### Exercise requirements
Reproduce the records below exactly, but leave their pictures out of the copy.
== Data to use ==
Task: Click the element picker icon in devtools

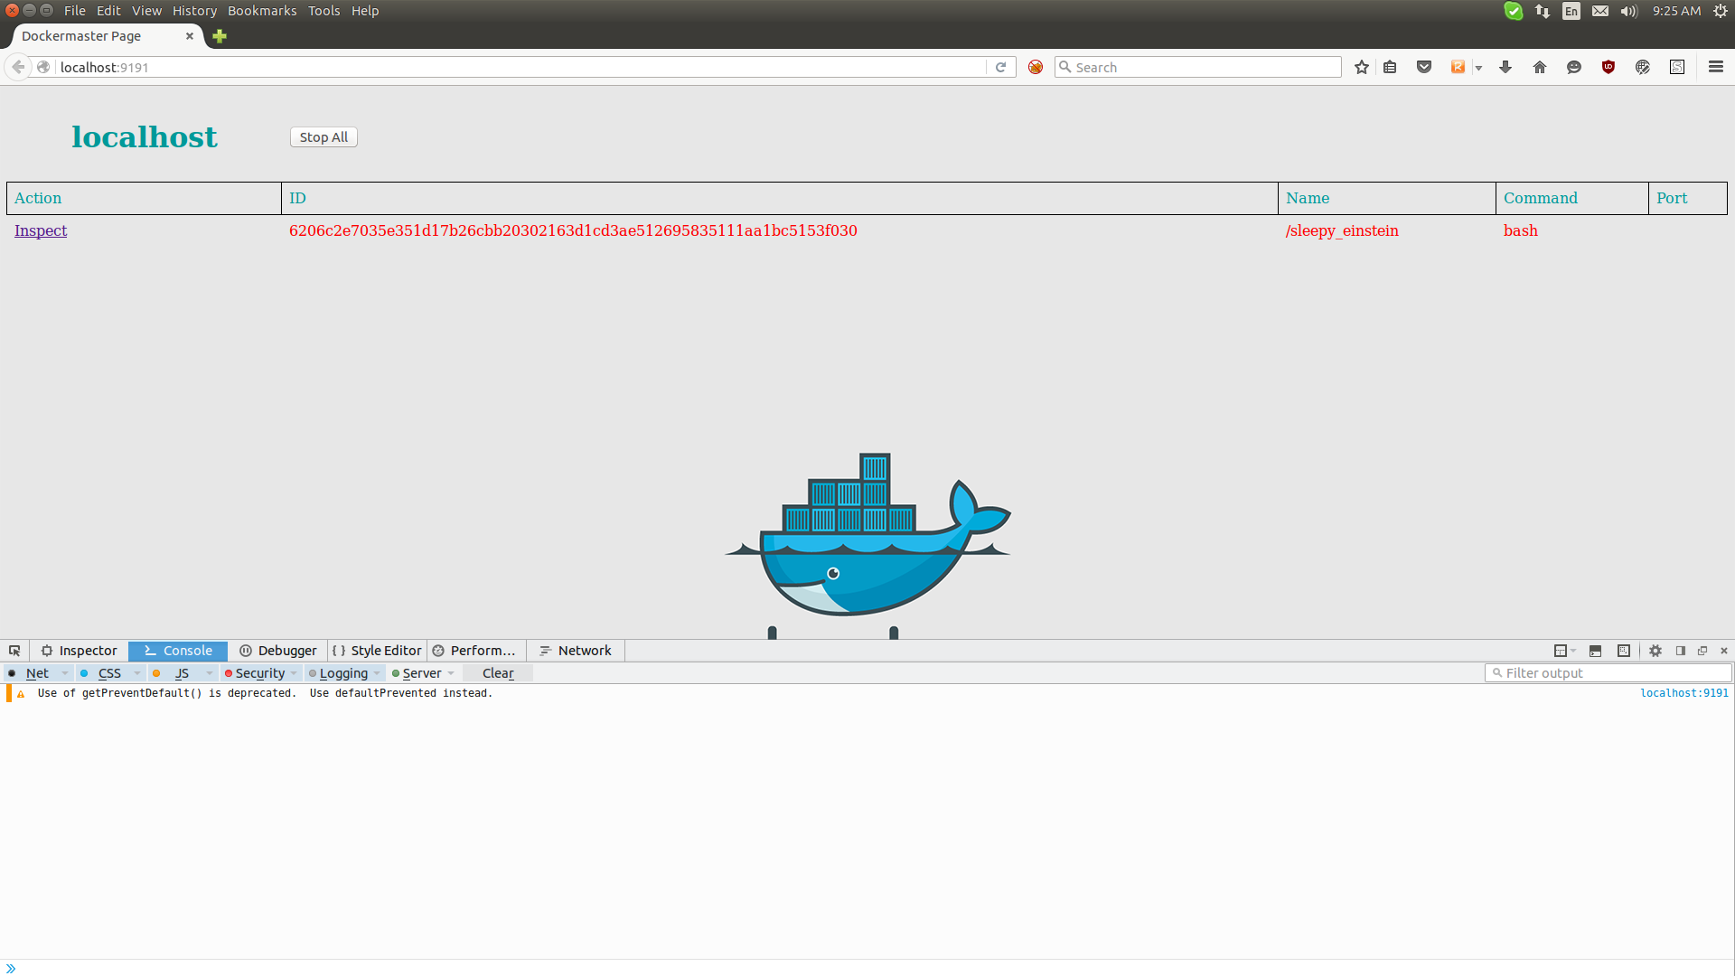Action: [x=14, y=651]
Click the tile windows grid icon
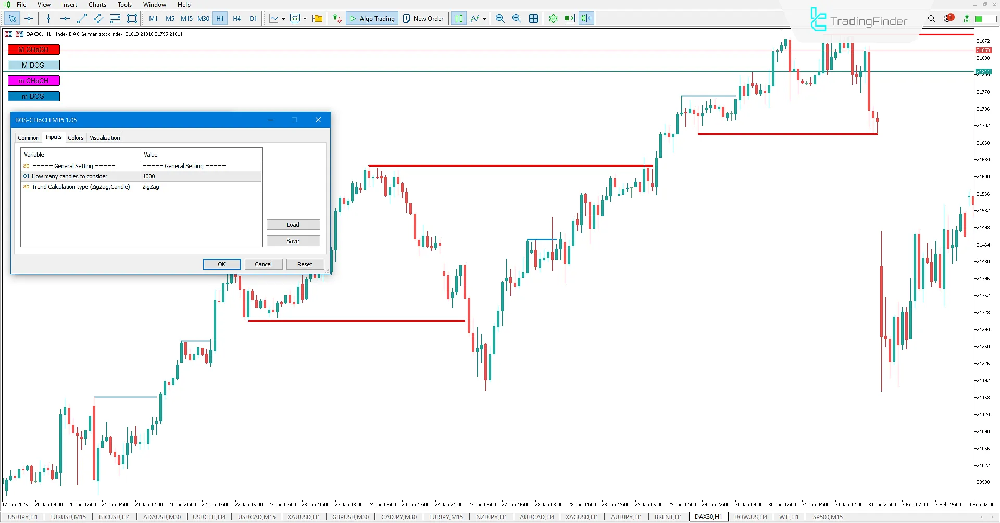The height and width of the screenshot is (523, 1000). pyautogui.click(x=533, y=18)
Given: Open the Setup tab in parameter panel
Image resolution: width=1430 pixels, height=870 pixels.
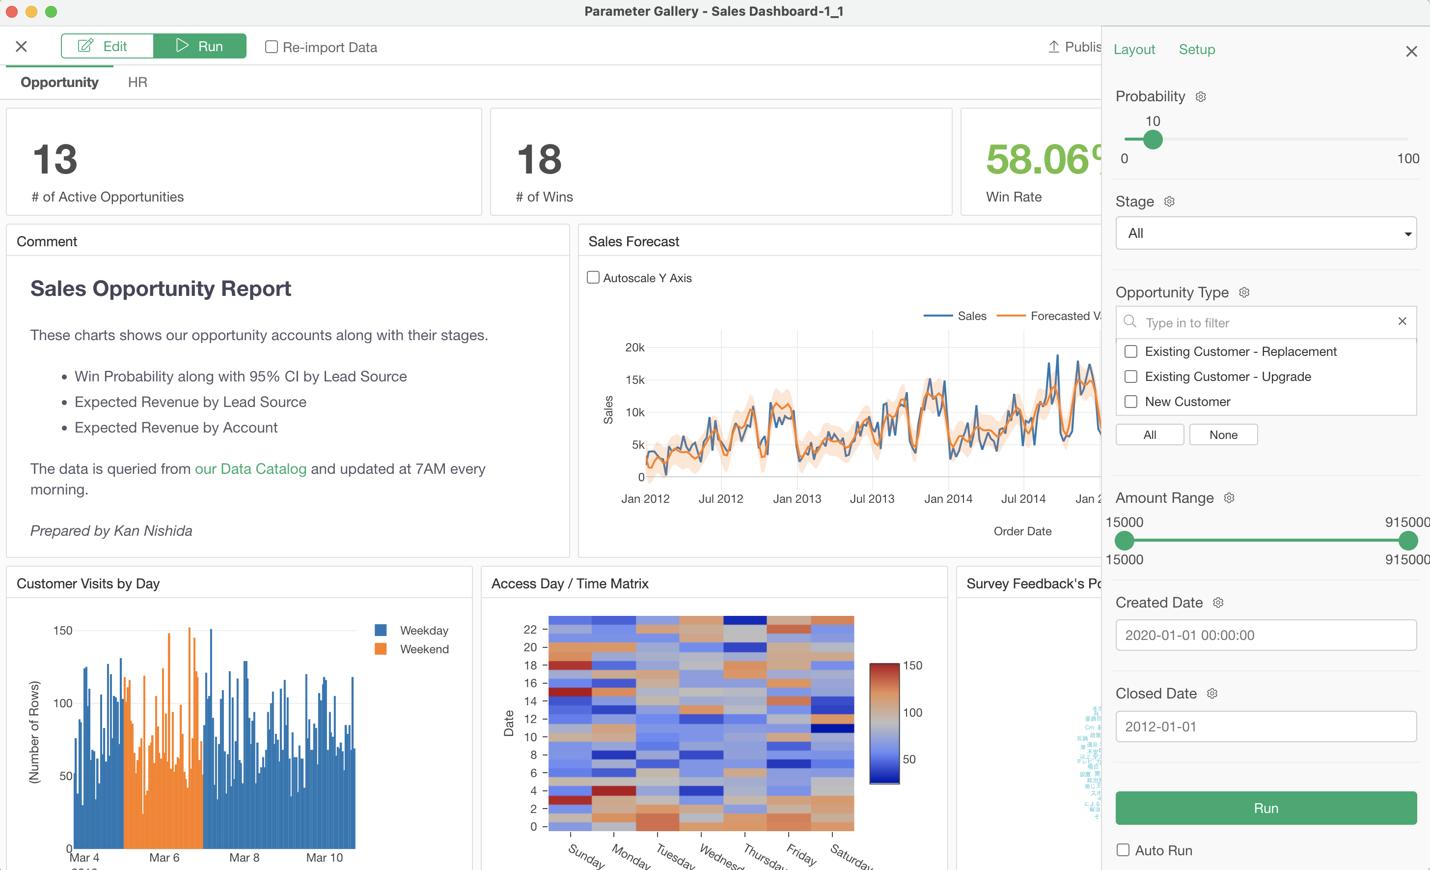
===
### Solution to the exercise
Task: Click the element picker icon in devtools

Action: [x=14, y=651]
Click the tile windows grid icon
The height and width of the screenshot is (523, 1000). pyautogui.click(x=533, y=18)
Given: Open the Setup tab in parameter panel
Image resolution: width=1430 pixels, height=870 pixels.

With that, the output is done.